The World Bank's Ghana, Sierra Leone, and Liberia Country Director, Robert Taliercio, has called on the government to depend more on concessional foreign borrowing from sources such as the International Development Association (IDA) rather than depend significantly on high-cost domestic borrowing to finance capital projects.
Speaking at the launch of the World Bank's 2025 Policy Notes: Turning Ghana Around in a Generation in Accra on Wednesday, September 24, 2025, Mr. Taliercio said that concessional IDA loans carry much more favorable terms than borrowing at domestic Treasury-bill levels.
He added that domestic short-term lending (T-bills) had an interest rate of 27.4 percent on average in 2023-2024, and IDA regular and blend lending had a range of interest and service charges from 0.75 percent to 2.0 percent, with longer grace periods.
"Despite recent setbacks in borrowing costs domestically to 11.9 percent in September 2025, new IDA blend terms offer markedly lower at 1.5 percent, guaranteed for longer tenures. Therefore, it's a resounding choice in terms of using all IDA available before resorting to additional domestic financing," Mr. Taliercio underscored.

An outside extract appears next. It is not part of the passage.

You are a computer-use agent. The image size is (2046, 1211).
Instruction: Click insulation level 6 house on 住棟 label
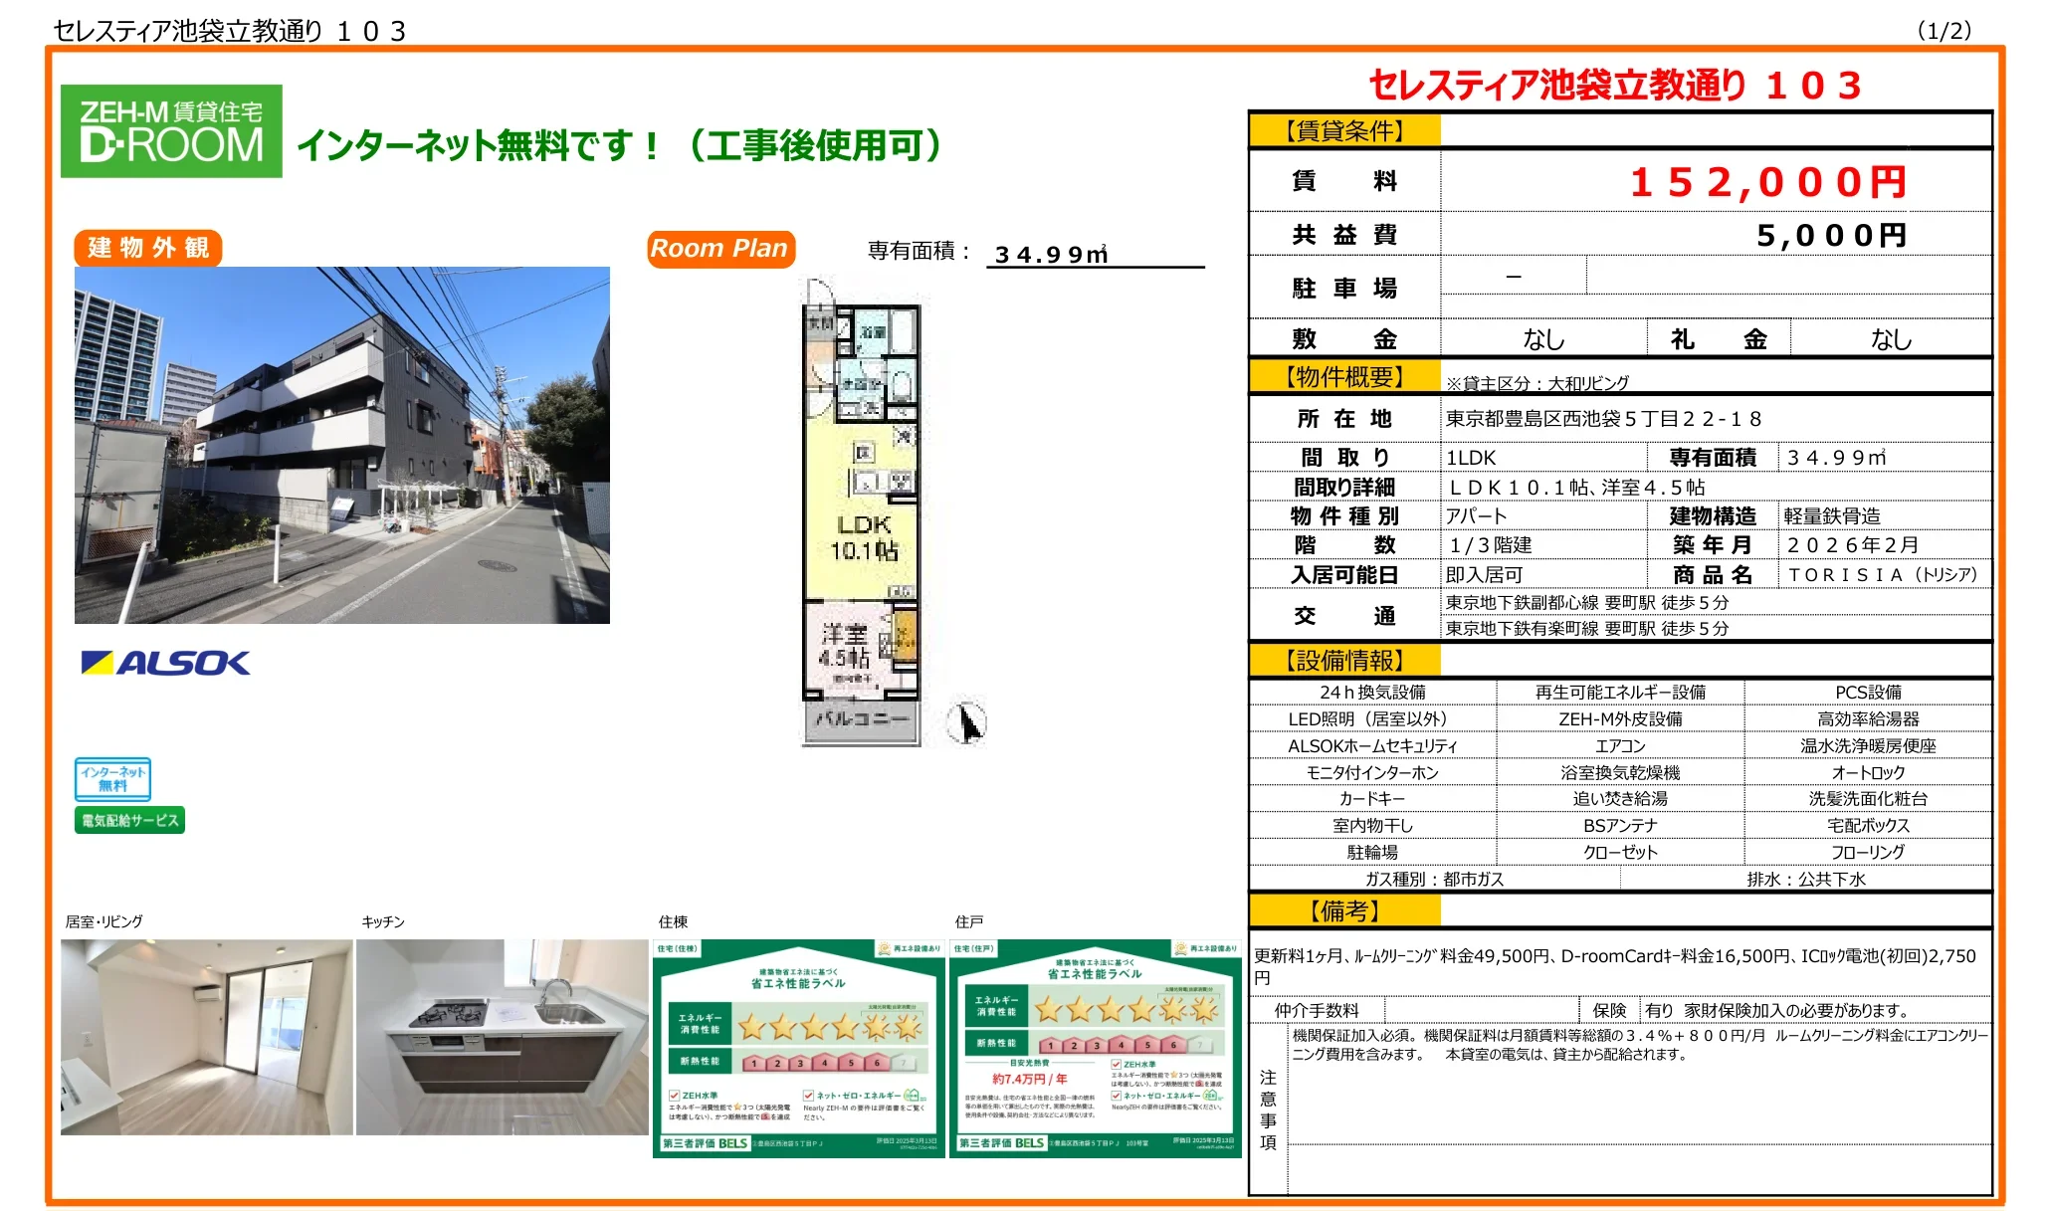[x=877, y=1062]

The 2025 Policy Notes delineate Ghana's structural issues and suggest four strategic pillars for long-term growth and inclusive transformation.
The first pillar requires the restoration of macro-financial stability through more robust domestic revenue mobilisation, prudent public finances, and sector reform in energy and cocoa.
Ghana's 2021 tax mobilisation of 13 percent of GDP is significantly lower than both its estimated tax potential of 21 percent of GDP and the Sub-Saharan African average.
Through the first half of 2025, revenue had reached 7.1 percent of GDP against a 7.3 percent target.